When `Just Say No' is not enough
`YOU can never be too tough when it comes to drugs and the children you love,'' says Ken Barun. He isn't talking about using the United States armed forces to keep drugs out of the country, but about what parents can do to help their children.
As a father of four and a former drug addict, Barun speaks and writes from his own experience. His new book, How to Keep the Children You Love Off Drugs (Atlantic Monthly Press, Boston, $12.95) is co-written with Philip Bashe.
After his narrow escape from heroin addiction, Barun went on to become a drug abuse counselor. He was closely involved in Nancy Reagan's ``Just Say No'' campaign against drugs.
Moving beyond this catchy but simplistic slogan, the book offers parents thorough coverage of a variety of topics, including:
Why kids try drugs.
How parents can educate their kids to resist drug use.
What specific drugs look like, and how they are used.
The physical and behavioral signs of drug abuse.
How to confront a drug-using child.
And how to select a treatment program.
There is also a comprehensive list of organizations involved in preventing and in treating substance abuse, with addresses and phone numbers.
The book is divided neatly into two sections - one on prevention and one on treatment. Both are filled with factual detail and concrete advice. At the end of each chapter is a helpful summary of key points.
Since the average age of the first drug user is 13, it's never too early to start educating children about drugs.
Parents must not only abstain from drug use themselves, but they need to actively educate their children. The authors suggest that lessons be spontaneous - rather than formally saying, ``Now we're going to talk about drugs.''
Parents can use news stories, movies, and everyday events as starting points for discussion. By basing discussions around real-life incidents, the issue becomes tangible to youngsters.

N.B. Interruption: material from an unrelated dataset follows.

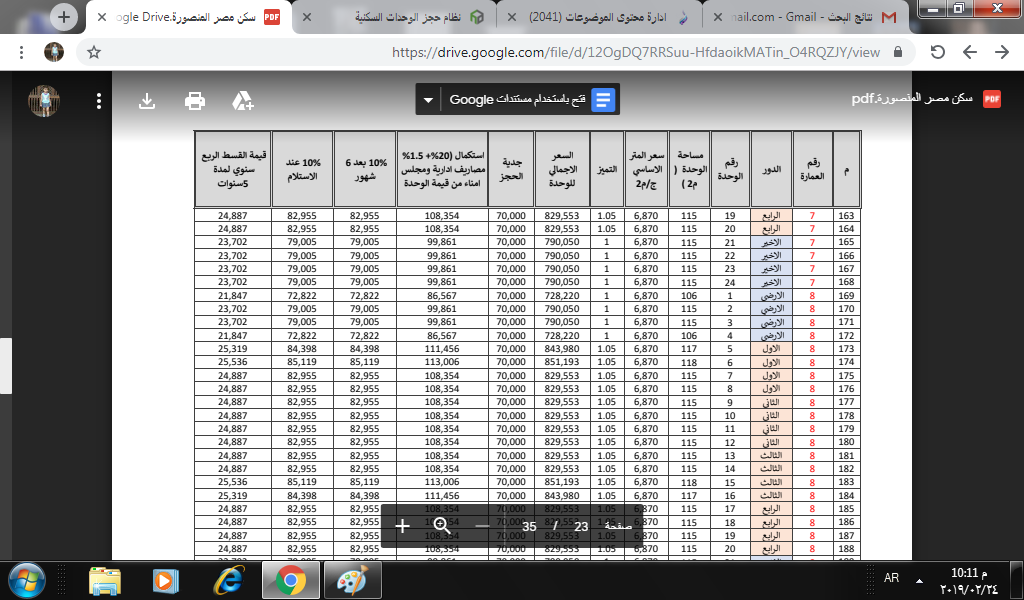Reload the page in Chrome
The width and height of the screenshot is (1024, 600).
937,52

In addition to early education about drugs, the book tells parents how to counteract the causes of drug abuse. People often turn to drugs out of loneliness, alienation, boredom, or depression.
Parents should actively promote the individual development of their children, so that each child has a sense of identity and achievement.

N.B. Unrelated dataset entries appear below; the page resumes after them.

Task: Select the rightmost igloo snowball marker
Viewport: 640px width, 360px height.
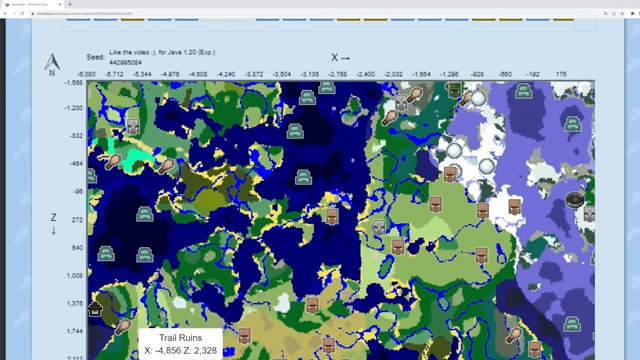Action: pos(487,166)
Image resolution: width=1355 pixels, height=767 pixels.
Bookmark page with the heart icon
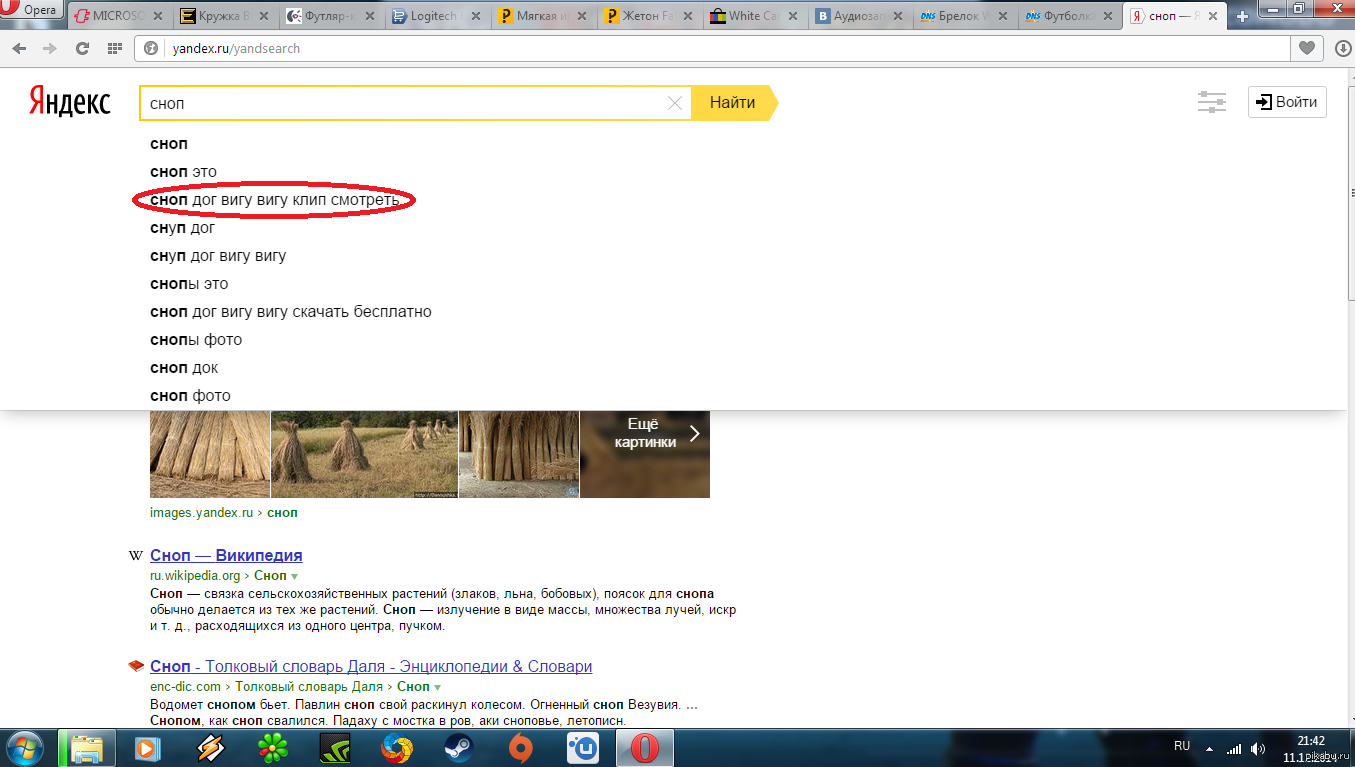tap(1305, 48)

``Show your child by example how to enjoy life through accomplishments, through loving and being loved.
``Drugs kill; but partaking in fulfilling pursuits helps people to live,'' Barun and Bashe write.

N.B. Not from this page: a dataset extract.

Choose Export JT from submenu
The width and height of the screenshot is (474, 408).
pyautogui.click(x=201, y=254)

But they find that an active life alone is not an antidote to the appeal of drugs. The ``fast forward'' pace of today's society mirrors the latter part of the 19th century, when drug use soared in an industrializing America.
Television advertisements and bulging medicine chests, Barun and Bashe point out, reinforce the impression that ``for every pain there is a chemical cure.''
This book will help parents educate their children by guidance and example, and support those struggling with drug abuse in the family.